Ce n'est pas seulement parmi les populations de nos manufactures que les liens de la famille sont relâchés; il importe grandement de ne pas l'oublier, si l'on veut être juste; mais tandis que le relâchement vient ailleurs de la faute des hommes, il découle ici de la situation exceptionnelle que les manufactures font aux ouvriers, et principalement aux femmes. Quand les conditions matérielles du travail séparent forcément tous les membres de la famille pendant la journée, et quand le domicile où ils se rencontrent quelques heures pour prendre un peu de repos est malpropre, insuffisant, presque inhabitable, il faut une grande vertu pour résister à ces deux causes de trouble intérieur. Les désordres produits par cette situation anormale des femmes doivent être constatés avec une sympathie profonde pour ceux qui en souffrent et un désir ardent d'y porter remède. C'est en même temps le plus grand malheur des ouvriers et la

cause de tous leurs autres malheurs. En énumérant

les principales professions de la filature, nous verrons quelques occasions de danger, quelques états insalubres ou fatigants à l'excès; mais nous pouvons dire à l'avance que le mal n'est pas dans la manufacture elle-même; il est à côté. Les professions insalubres sont en petit nombre et n'occupent qu'un personnel restreint; les dangers que présente le voisinage des machines peuvent être évités par des précautions très-simples et très-connues. On peut dire que la manufacture, sous la main d'un patron honnête homme, est bienfaisante pour les corps: c'est pour les âmes qu'elle est un danger.

◇ ◇ ◇ ◇ ◇ ◇ ◇

● **Consigne écrite**
Veuillez répondre à ces questions sur le texte consacré aux manufactures :
(a) De quoi découle ici le relâchement des liens de la famille ?
(b) Comment le texte décrit-il les professions insalubres ?
(c) Pour quoi la manufacture est-elle un danger ?
Seul le texte ci-dessus sert de source.

Entrées sur l'emplacement des éléments

◇ ◇ ◇ ◇ ◇ ◇ ◇

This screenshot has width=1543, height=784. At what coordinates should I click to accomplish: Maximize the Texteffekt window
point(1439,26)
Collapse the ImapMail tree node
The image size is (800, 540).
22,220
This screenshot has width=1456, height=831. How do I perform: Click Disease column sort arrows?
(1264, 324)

◇ ◇ ◇ ◇ ◇ ◇ ◇

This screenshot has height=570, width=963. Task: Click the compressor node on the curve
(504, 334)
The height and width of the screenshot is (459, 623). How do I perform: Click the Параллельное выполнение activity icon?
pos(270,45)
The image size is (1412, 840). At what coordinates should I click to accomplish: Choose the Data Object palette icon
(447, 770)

◇ ◇ ◇ ◇ ◇ ◇ ◇

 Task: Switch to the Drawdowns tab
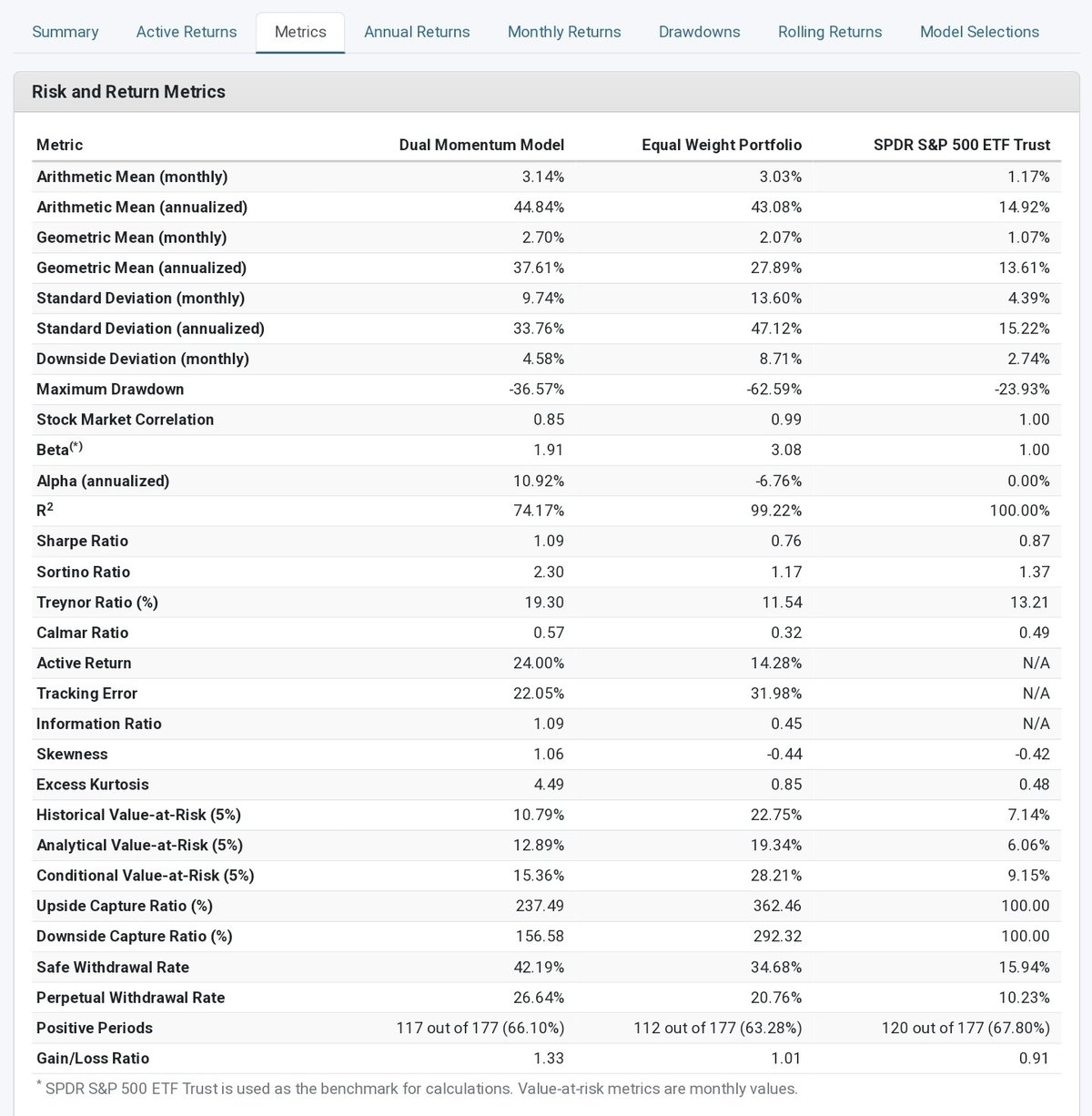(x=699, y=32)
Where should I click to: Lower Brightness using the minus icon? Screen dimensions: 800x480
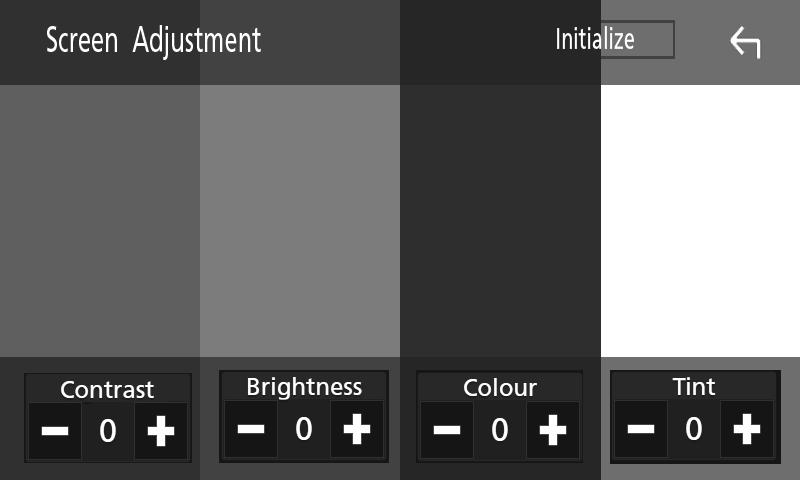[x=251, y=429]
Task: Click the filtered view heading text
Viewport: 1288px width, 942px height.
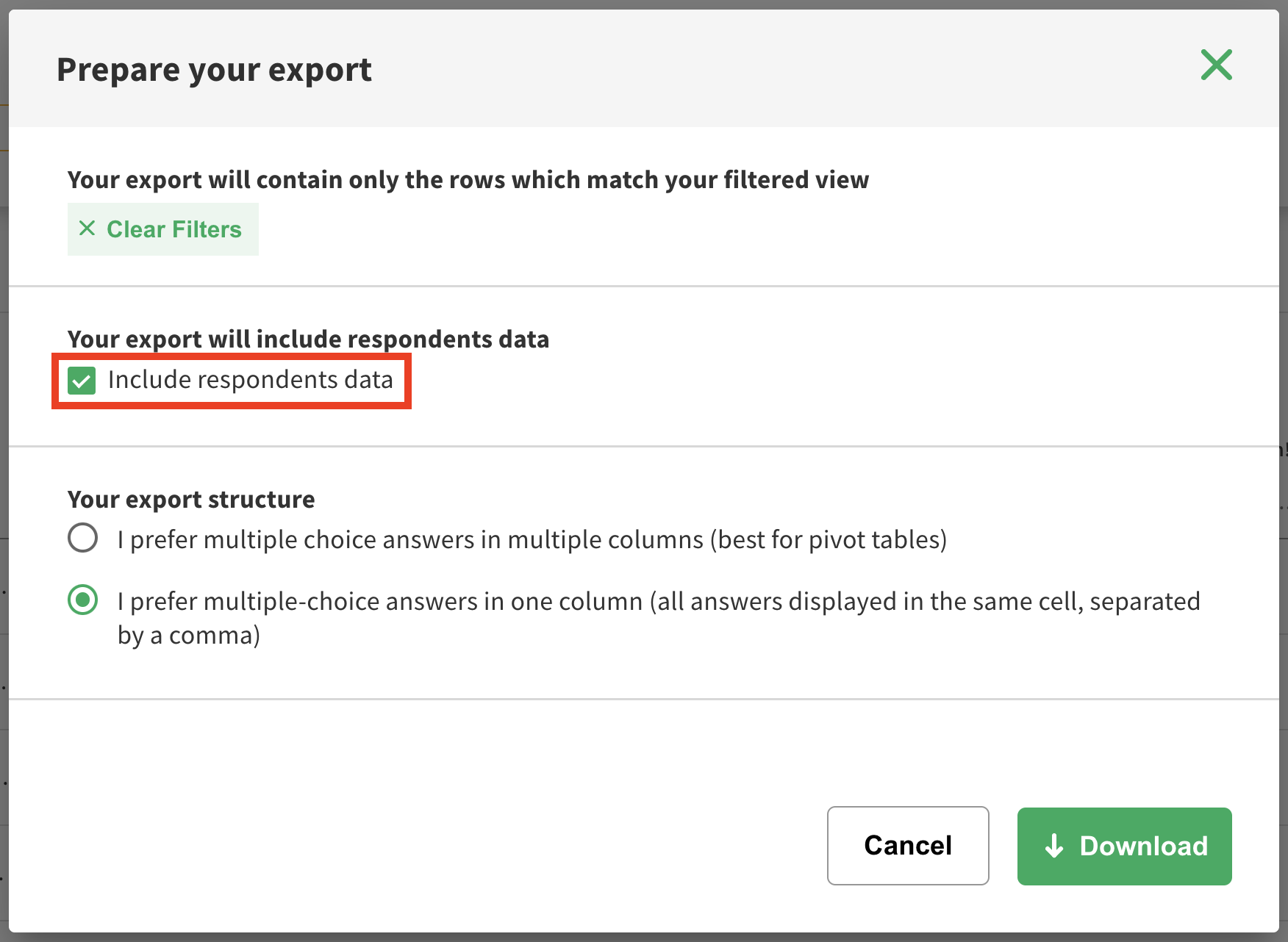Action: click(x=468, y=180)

◇ ◇ ◇ ◇ ◇ ◇ ◇

● **Réponse attendue**
(a) De la situation exceptionnelle que les manufactures font aux ouvriers, et principalement aux femmes.
(b) Elles sont en petit nombre et n'occupent qu'un personnel restreint.
(c) Pour les âmes.